* [WORK ITEM] I'd like the records transcribed exactly, leaving the images out.

* [RECORDS FOR PROCESSING]
++++++
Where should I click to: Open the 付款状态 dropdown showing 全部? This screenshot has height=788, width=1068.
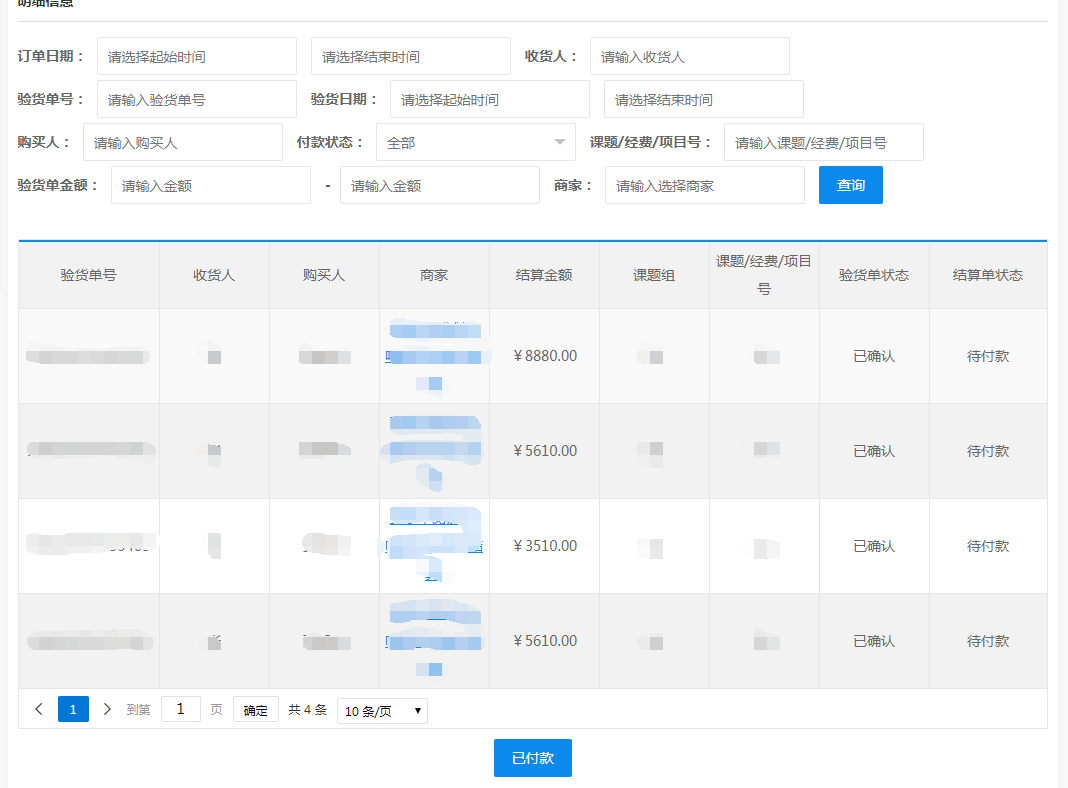pos(475,142)
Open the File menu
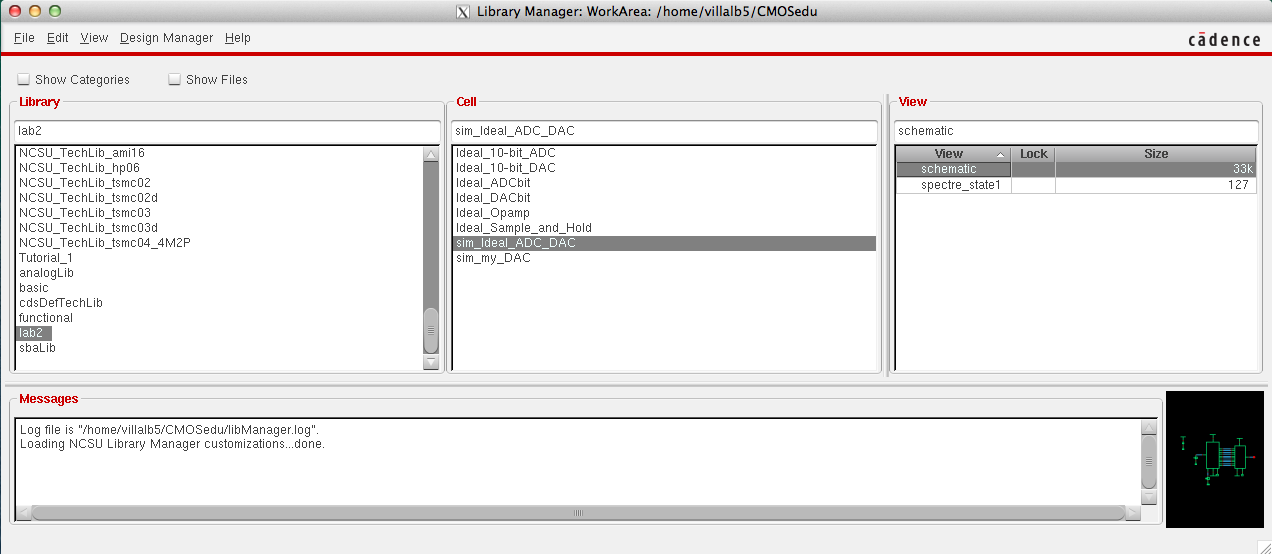1272x554 pixels. [x=24, y=38]
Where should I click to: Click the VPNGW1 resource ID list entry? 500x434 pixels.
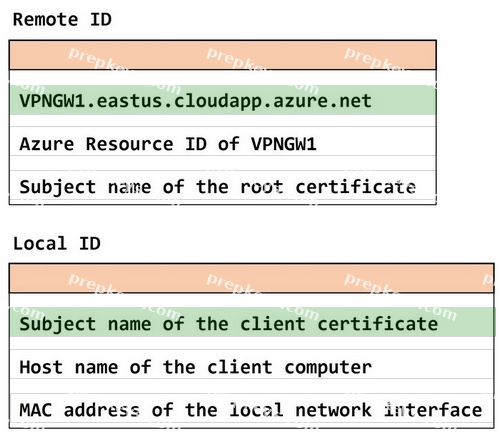point(223,144)
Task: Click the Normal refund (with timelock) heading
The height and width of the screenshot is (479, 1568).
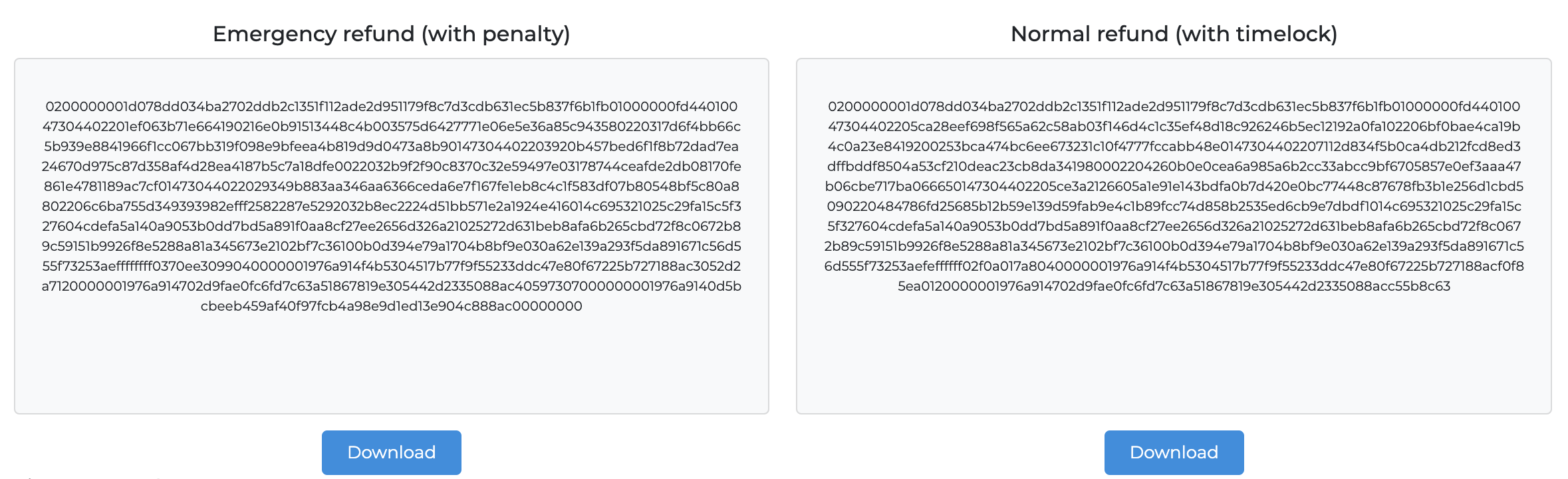Action: [x=1174, y=34]
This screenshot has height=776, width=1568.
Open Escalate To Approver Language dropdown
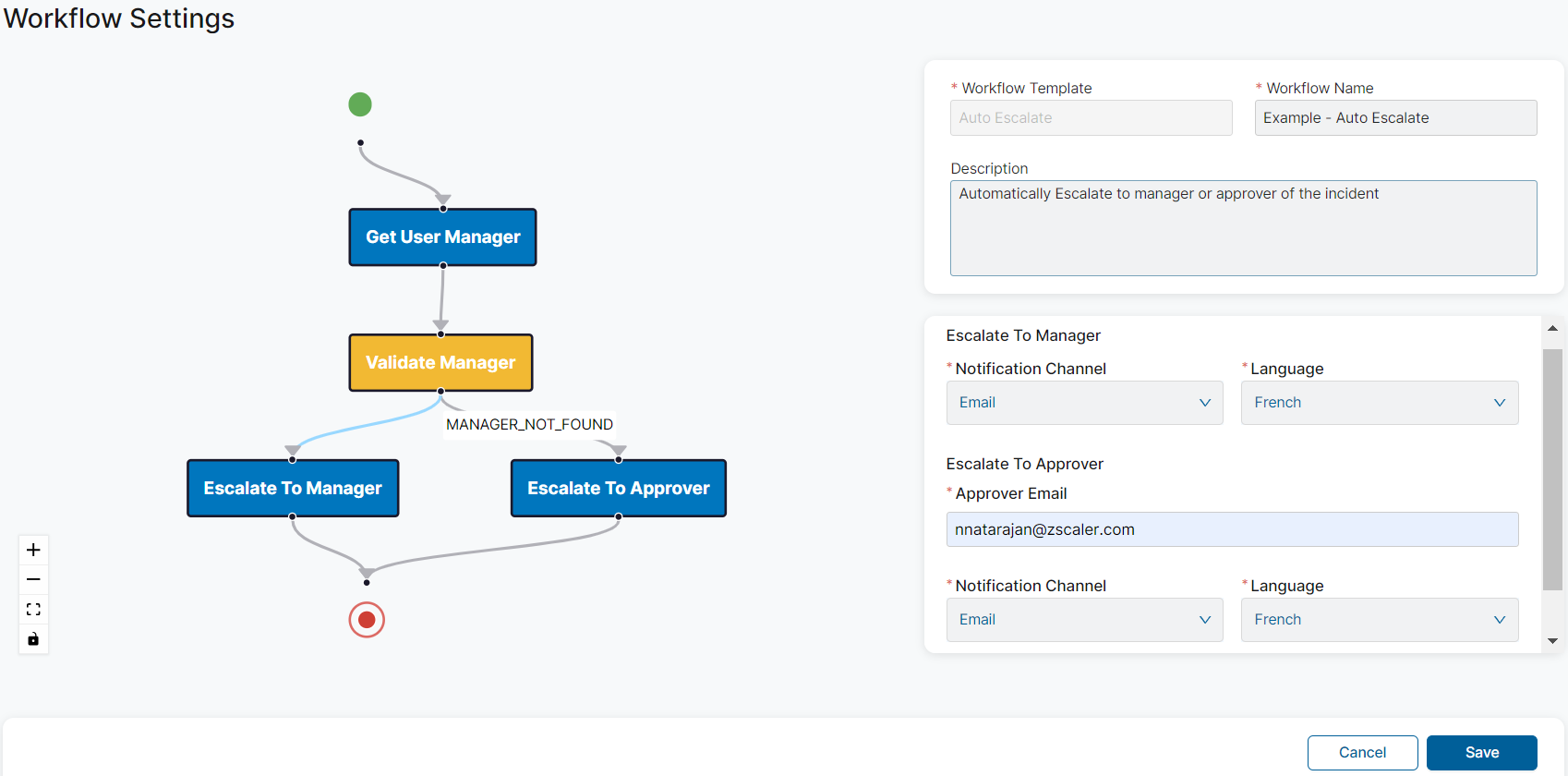(1379, 620)
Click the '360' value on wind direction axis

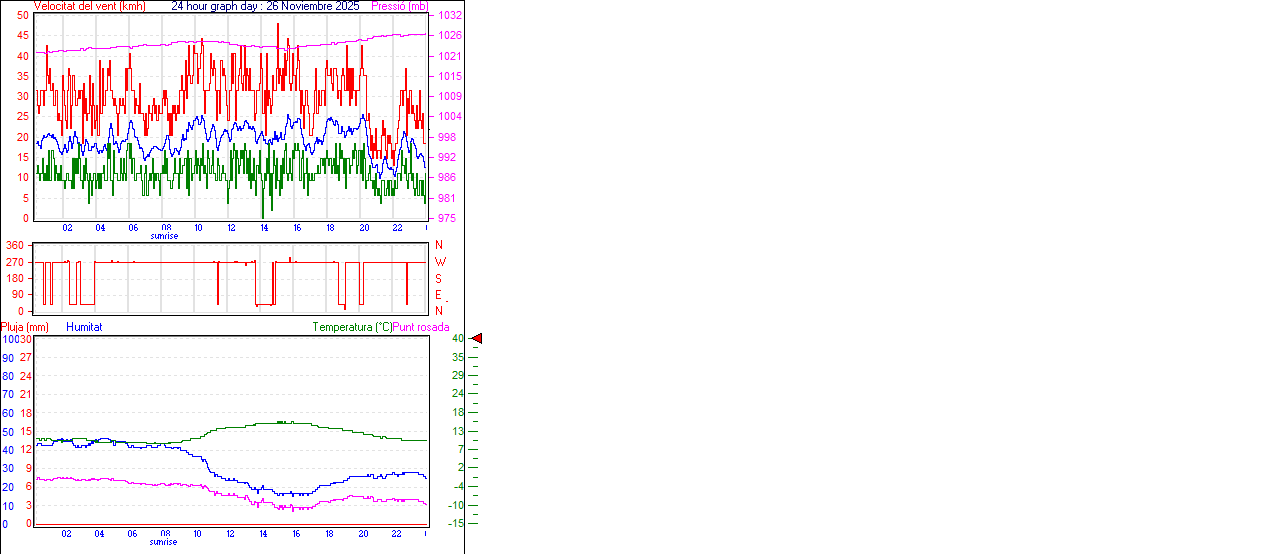point(15,245)
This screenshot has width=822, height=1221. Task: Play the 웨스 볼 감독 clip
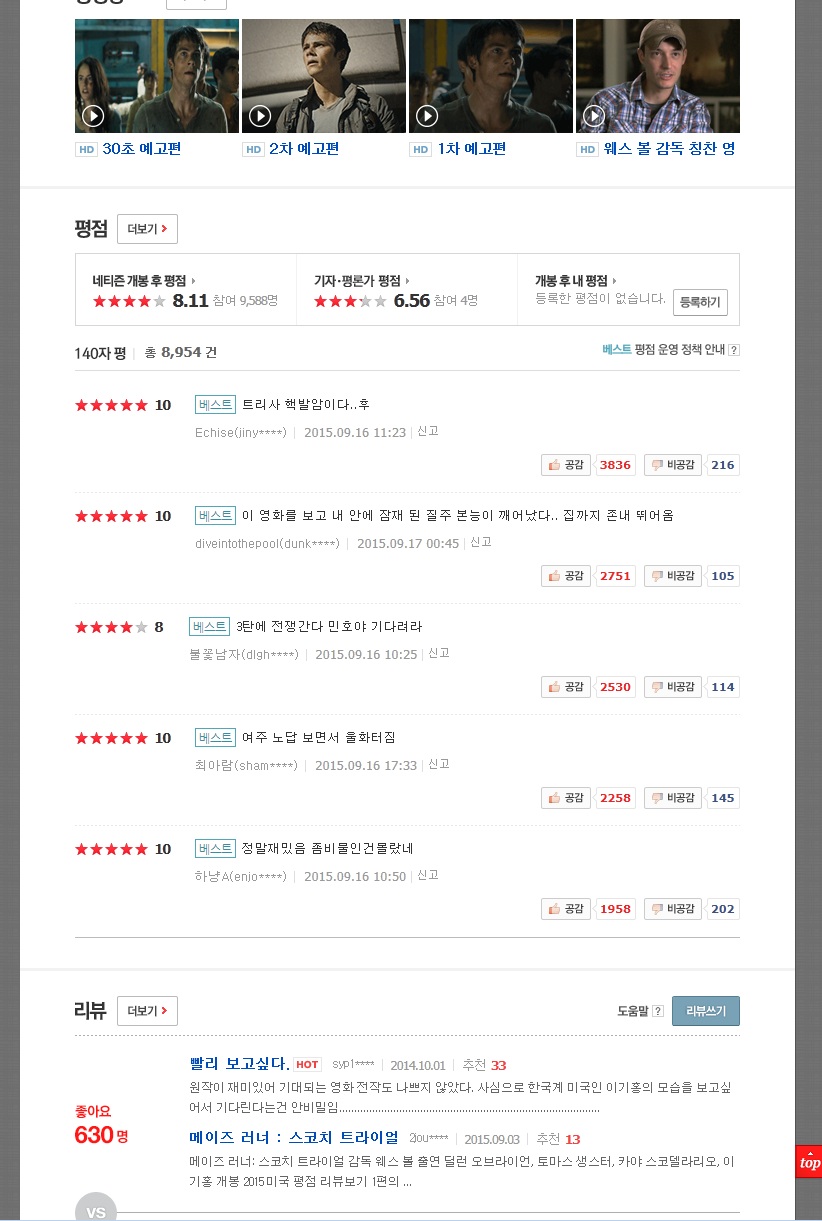[x=658, y=76]
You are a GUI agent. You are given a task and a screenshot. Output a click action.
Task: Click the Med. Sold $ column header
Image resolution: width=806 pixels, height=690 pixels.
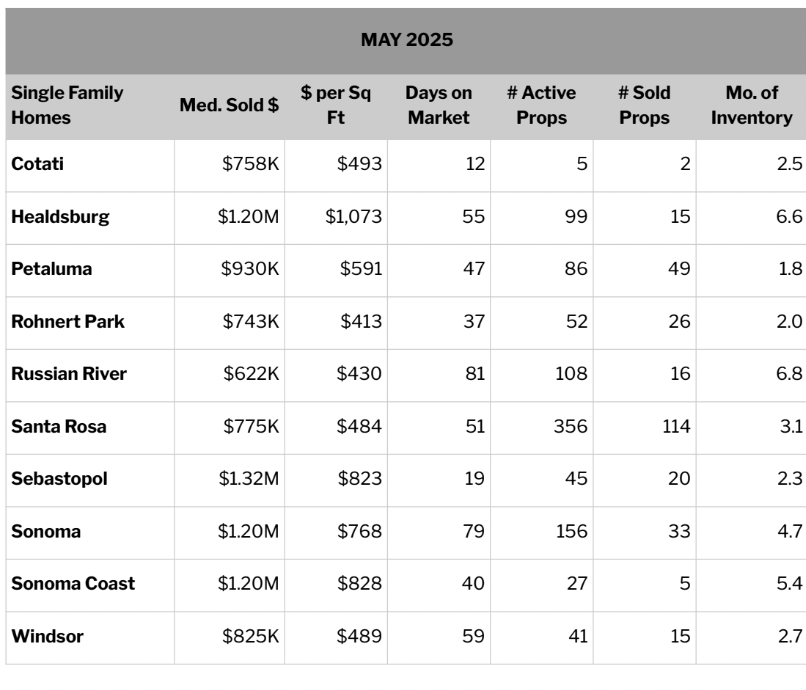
++++++
* [WRITTEN SOLUTION]
Where should I click to: Open the 付款状态 dropdown showing 全部? This screenshot has height=788, width=1068.
pos(475,142)
Open the File menu
1272x554 pixels. [x=24, y=38]
Where should I click to: Click the VPNGW1 resource ID list entry? 500x434 pixels.
point(223,144)
Task: Click the Normal refund (with timelock) heading
The height and width of the screenshot is (479, 1568).
Action: [x=1174, y=34]
This screenshot has height=776, width=1568.
Open Escalate To Approver Language dropdown
(1379, 620)
Click the '360' value on wind direction axis

point(15,245)
This screenshot has width=822, height=1221. Task: Play the 웨스 볼 감독 clip
[x=658, y=76]
You are a GUI agent. You are given a task and a screenshot. Output a click action.
Task: Click the Med. Sold $ column header
Image resolution: width=806 pixels, height=690 pixels.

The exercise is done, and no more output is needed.